Task instructions> Write out the passage of the Red Seal program article that opens with the words containing "Coast Capital has" and closes with "Red Seal program.", copying it word for word.

Text provided>
Coast Capital has donated $1 million to the Construction Foundation of British Columbia to help skilled trade workers achieve their Red Seal designation through a new free program.
“We’re here to celebrate a program that will further break down barriers standing in the way of Red Seal endorsement,” said Bob Armstrong, chair of Coast Capital’s board, at the program’s inaugural announcement on March 6 at the British Columbia Institute of Technology.
Through the donation, the foundation, a registered charity, will be operating its new Coast Capital Road to Red Seal program.
The program costs nothing to enrol in and is designed to help apprentices, or anyone working in the trades, receive their Red Seal designation by offering catered supports.
The Journal of Commerce sat down with Abigail Fulton, executive director of the Construction Foundation of British Columbia, to talk about why the program is needed.
“There’s a lot of individuals that end up in the trades because maybe schoolwork is not their thing and they may get advice that, ‘Well, maybe university is not for you,’” Fulton said.
“So, a lot of individuals gravitate towards the trades thinking, ‘I’m a hands on person and I want to go through a pathway that allows me to learn on the job.’”
And while the benefits of on-the-job learning are very real, completing a Red Seal can be a challenging academic affair.
“The problem is, or it could be, there is a portion of their training where they have to go to school and they have to pass exams. So, the challenges they may have experienced in school previously come back up,” she said.
Since the pandemic, the average Red Seal trade completion rate is less than 41 per cent in B.C.
This was telling at the BCIT announcement, where when asked who in the crowd was an apprentice, every single person who raised their hand was either a first or second year with none from year three or four present.
“That’s why we need this program,” Fulton said from the side of the stage.
The program sets apprentices up with one-on-one support and resources dedicated to determining the unique factors they face on the road to receiving their designation.
In a video played at the event, Red Seal carpenter Tanner Hunter spoke about the help he received from the foundation after a bad concussion and brain surgery for a tumour made prolonged studying difficult for him.
“Michelle (Anderlini, from the foundation) helped me get enrolled into a program to refresh everything. We went over different ways to study and what I need to focus on,” Hunter said.
“If Michelle wasn’t there to help me through it, I don’t think I would be a Red Seal carpenter to this day.”
Hunter’s story highlights the targeted and individual approach of the new program.
“They’re getting extra tutoring if that’s what they need. If they need special accommodations, if they have exam anxiety, there are ways to support that and alleviate that,” said Fulton.
“It’s really all about walking with the individual, understanding what kind of barriers they’re facing and making sure they get over those barriers so they can get through to Red Seal.”

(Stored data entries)

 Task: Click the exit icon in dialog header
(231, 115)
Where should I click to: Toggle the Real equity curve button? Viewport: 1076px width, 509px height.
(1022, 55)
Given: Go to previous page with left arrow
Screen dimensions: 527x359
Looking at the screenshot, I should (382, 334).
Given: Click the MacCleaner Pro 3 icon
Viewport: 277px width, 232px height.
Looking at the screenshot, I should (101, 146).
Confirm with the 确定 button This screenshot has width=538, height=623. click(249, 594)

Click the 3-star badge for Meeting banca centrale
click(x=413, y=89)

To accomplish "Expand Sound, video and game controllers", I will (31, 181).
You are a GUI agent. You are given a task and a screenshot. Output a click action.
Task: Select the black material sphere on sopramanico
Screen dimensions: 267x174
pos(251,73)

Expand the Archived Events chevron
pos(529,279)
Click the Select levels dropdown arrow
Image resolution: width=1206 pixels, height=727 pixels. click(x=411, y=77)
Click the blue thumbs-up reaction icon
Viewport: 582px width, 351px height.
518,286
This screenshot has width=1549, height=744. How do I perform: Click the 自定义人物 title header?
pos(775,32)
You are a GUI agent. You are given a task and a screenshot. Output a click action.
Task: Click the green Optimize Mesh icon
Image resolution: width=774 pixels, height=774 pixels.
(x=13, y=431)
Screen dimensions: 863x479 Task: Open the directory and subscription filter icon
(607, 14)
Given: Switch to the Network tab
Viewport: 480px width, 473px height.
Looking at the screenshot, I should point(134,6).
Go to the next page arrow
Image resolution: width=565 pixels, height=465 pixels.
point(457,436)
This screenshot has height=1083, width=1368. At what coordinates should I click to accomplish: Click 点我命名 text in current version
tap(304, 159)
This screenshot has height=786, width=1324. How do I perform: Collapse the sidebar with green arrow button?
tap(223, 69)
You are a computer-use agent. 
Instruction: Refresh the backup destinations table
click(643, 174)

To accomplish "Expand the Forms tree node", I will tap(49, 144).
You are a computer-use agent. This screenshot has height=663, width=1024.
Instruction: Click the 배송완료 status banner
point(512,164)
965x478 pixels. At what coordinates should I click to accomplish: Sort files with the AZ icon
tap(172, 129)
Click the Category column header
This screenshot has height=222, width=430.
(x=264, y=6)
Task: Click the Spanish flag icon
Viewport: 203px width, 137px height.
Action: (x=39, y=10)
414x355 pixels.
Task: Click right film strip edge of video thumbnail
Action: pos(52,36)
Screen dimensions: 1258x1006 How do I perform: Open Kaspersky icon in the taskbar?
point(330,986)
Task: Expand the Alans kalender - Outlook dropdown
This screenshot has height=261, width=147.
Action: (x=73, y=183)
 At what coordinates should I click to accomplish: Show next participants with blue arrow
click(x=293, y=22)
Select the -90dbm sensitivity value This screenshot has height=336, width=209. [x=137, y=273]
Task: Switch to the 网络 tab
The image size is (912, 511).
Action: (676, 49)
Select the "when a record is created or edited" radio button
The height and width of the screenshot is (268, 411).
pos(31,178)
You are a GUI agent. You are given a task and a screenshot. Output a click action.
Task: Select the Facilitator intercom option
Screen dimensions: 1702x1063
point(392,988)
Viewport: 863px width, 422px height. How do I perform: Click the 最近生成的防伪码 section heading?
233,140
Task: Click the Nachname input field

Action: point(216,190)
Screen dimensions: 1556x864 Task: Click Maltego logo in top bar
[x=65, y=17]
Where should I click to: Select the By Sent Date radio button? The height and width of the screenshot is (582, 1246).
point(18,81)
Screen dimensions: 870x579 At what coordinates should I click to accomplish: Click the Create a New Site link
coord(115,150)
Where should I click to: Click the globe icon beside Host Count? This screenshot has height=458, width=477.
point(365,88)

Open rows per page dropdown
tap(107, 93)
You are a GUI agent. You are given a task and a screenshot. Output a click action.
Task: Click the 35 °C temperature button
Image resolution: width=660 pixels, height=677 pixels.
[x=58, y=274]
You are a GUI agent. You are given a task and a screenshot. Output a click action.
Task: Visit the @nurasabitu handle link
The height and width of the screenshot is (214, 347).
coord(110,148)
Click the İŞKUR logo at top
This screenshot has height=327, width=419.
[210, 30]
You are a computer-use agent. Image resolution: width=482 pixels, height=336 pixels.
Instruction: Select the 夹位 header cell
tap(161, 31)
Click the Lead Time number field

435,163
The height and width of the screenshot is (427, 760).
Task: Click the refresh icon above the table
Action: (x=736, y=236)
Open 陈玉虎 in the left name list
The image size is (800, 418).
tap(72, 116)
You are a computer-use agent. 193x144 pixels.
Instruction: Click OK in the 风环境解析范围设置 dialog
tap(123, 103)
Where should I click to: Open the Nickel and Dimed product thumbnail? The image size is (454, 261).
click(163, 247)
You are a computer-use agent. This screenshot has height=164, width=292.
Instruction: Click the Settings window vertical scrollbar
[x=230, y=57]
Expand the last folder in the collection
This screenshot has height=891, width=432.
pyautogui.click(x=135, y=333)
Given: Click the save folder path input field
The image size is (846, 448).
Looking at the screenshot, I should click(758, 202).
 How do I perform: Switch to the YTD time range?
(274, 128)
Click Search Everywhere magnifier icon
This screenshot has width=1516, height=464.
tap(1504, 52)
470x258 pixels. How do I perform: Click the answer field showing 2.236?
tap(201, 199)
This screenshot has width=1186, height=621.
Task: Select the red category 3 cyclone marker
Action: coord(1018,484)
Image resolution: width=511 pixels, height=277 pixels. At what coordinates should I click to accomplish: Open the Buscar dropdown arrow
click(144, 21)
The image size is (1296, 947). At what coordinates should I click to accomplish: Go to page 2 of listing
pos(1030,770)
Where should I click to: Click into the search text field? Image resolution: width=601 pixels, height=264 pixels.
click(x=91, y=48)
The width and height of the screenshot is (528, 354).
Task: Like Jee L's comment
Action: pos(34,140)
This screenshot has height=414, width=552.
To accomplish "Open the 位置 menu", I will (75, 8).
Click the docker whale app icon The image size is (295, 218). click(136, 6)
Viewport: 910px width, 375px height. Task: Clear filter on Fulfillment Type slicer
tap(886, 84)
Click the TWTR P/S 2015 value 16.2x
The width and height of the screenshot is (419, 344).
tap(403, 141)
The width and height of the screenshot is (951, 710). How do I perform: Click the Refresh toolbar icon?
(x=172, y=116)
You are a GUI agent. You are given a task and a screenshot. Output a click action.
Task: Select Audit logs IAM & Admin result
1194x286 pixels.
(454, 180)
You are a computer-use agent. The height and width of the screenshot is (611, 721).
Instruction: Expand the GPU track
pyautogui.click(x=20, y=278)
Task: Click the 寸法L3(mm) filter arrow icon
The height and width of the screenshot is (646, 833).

Answer space>
Coast Capital has donated $1 million to the Construction Foundation of British Columbia to help skilled trade workers achieve their Red Seal designation through a new free program.
“We’re here to celebrate a program that will further break down barriers standing in the way of Red Seal endorsement,” said Bob Armstrong, chair of Coast Capital’s board, at the program’s inaugural announcement on March 6 at the British Columbia Institute of Technology.
Through the donation, the foundation, a registered charity, will be operating its new Coast Capital Road to Red Seal program.